The problem with questions of this type was that people often found them uninteresting and prone to being unanswerable. There's a relevant answer here: Are single word requests always welcomed questions? Apparently, we also used to get a lot of them (mentioned here: English Language & Usage programming variable/classes rule question). So the Help Center mentions naming programming variables as off-topic specifically to discourage this type of question, and this is also used as a close reason by people who don't like specific questions that fall into this category.

I would give the following advice to someone considering asking a question about a word to use in programming:

  • Be sure to follow all of the guidelines for single word requests.

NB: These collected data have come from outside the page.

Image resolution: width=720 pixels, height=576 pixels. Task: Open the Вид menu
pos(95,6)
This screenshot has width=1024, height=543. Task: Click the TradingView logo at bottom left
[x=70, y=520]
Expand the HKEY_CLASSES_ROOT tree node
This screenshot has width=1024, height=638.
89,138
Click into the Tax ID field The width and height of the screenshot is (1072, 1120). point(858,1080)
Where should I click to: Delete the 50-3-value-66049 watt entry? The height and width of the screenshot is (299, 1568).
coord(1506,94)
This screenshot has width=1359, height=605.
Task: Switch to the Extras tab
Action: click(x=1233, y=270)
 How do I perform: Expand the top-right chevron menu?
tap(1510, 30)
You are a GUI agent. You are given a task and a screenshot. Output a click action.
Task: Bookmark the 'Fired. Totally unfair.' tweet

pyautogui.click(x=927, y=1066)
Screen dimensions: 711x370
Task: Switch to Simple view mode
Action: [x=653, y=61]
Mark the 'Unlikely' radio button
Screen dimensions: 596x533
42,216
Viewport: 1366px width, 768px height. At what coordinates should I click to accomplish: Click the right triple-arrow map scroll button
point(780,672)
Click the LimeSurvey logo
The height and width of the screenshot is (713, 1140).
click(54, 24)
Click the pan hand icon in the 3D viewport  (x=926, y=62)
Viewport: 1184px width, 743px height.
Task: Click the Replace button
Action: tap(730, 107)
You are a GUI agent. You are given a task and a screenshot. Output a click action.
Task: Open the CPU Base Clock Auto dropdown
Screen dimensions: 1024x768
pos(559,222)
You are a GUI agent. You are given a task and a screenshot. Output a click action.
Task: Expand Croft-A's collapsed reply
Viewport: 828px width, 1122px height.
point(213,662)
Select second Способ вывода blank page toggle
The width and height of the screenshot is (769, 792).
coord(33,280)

  • In particular, try to show your research to avoid being perceived as "lazy." If you can think of any words that have a similar meaning to what you want, mention them and explain as best as you can why they don't satisfy you. (I think it was helpful that you did this in your "auto-advance" question.)
  • Although you should include context and an example sentence and present a clear "problem" that you're facing, it doesn't actually have to be the same problem that you're trying to solve in real life. You could try to explain the concept using an example that is not directly in a programming context, even if programming is where you plan to use the word. This is a bit "iffy", I guess, but I think it's fine, as long as you're willing to accept whatever answers you get that fit the question you asked. If you would be dissatisfied with an answer that has the correct meaning, but that for some reason or another is not useable in your specific programming context, you should not ask the question here.
  • This last one is very subjective, but: is your question likely to be "interesting" to other people who aren't facing the same programming problem? It's true that this is a Q&A site, and its main purpose is providing answers, not entertaining the users. But word-request questions are kind of marginally accepted, and interesting questions get more leeway.
  • 1
    Example of Advice Point 3: "Not-empty" set. Unfortunately the edit there wasn't in time to save it, but the rewritten question is on topic. Generally, name questions aren't, because you can name a variable Susan or Joseph and it will work just as well as ItemsInMyBasket.
    – Andrew Leach Mod
    Commented Oct 27, 2016 at 22:30
  • If there's not a simple criterion for naming vs single word requests, how can naming be said to be off topic? Commented Dec 4, 2016 at 20:15
  • @KatherineLockwood: Basically, naming is off topic because people say it is off-topic. Some people decided at some point that we shouldn't accept naming questions, and got it put in the Help Center. There are practical problems with figuring out what this means, but it's an established principle of how some people vote.
    – herisson
    Commented Dec 4, 2016 at 20:18
  • 2
    @sumelic I make an argument in a comment above (by the question) that perhaps the "no naming" rule should be modified to "no inventing names for things that don't already have names," which makes sense, but would have to have a lot of examples to make it clear. I have no expectation of change; I just looked at this question because I encountered a comment that a user requested to close what seemed to me like a perfectly reasonable question because the end result of an answer would be a name. Commented Dec 4, 2016 at 20:25
  • @KatherineLockwood: That would make sense to me. I'm not sure that I agree with the policy; my main purpose for writing this answer was to explain what it covers and some steps people can take to avoid having their questions closed.